=== Task statement ===
The expected output is exactly the lines below, starting at the line with "Task: Click the Schalke 04 club crest logo" and ending at the line with "The height and", both included; no other line belongs in it.

=== Records supplied ===
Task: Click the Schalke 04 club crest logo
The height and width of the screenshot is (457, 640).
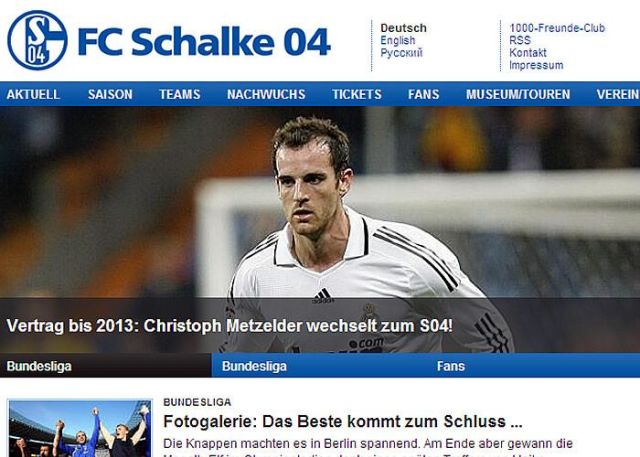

==

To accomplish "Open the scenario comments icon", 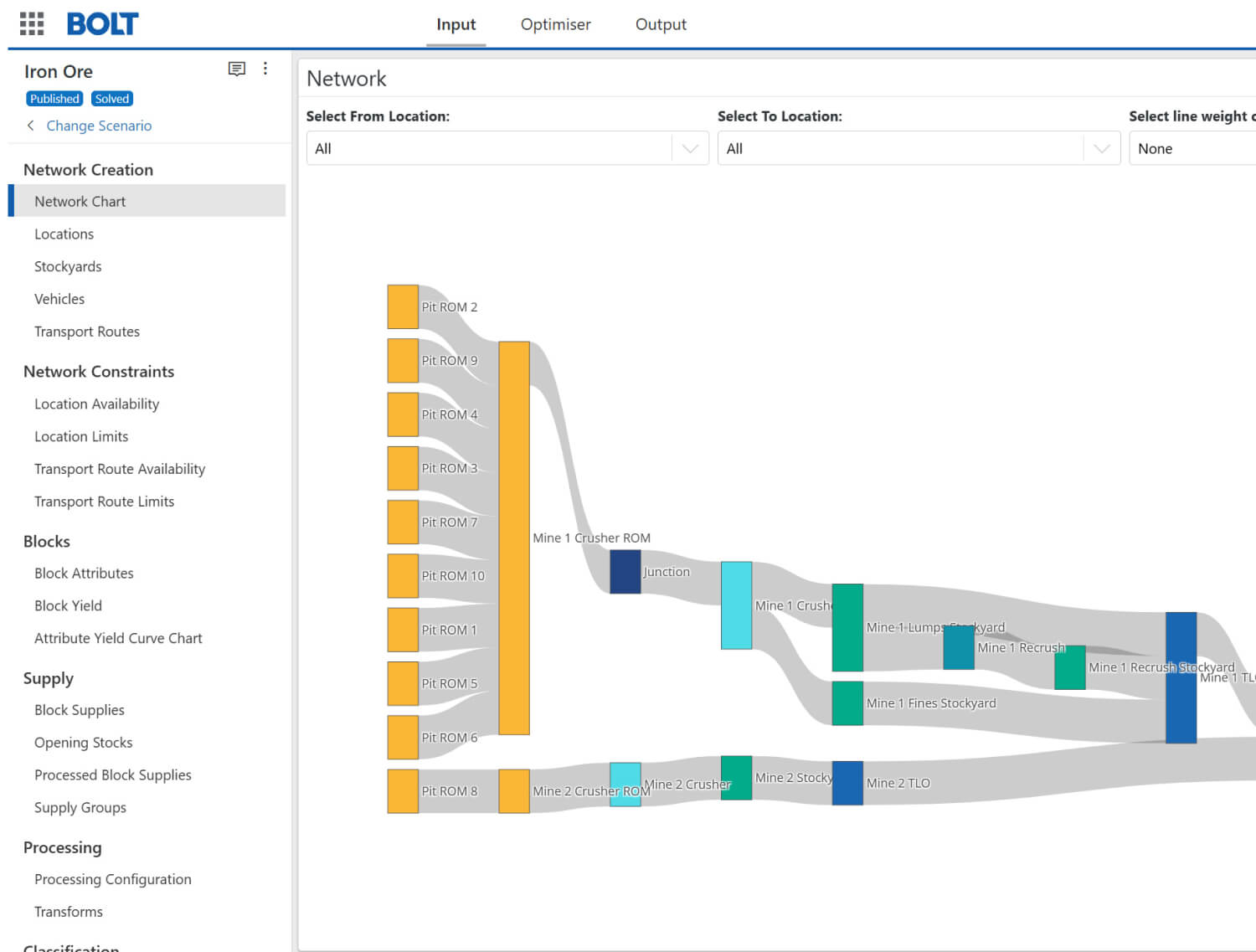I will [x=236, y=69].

...

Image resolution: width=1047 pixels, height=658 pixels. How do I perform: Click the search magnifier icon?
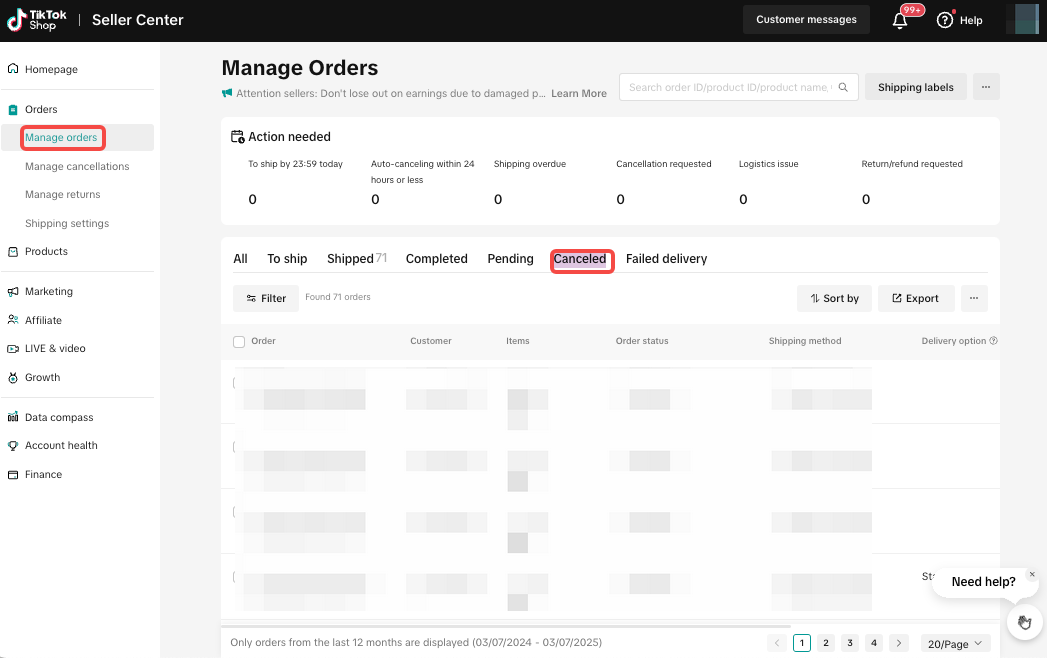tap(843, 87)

=== Exercise response ===
Task: Click the Schalke 04 club crest logo
The height and width of the screenshot is (457, 640).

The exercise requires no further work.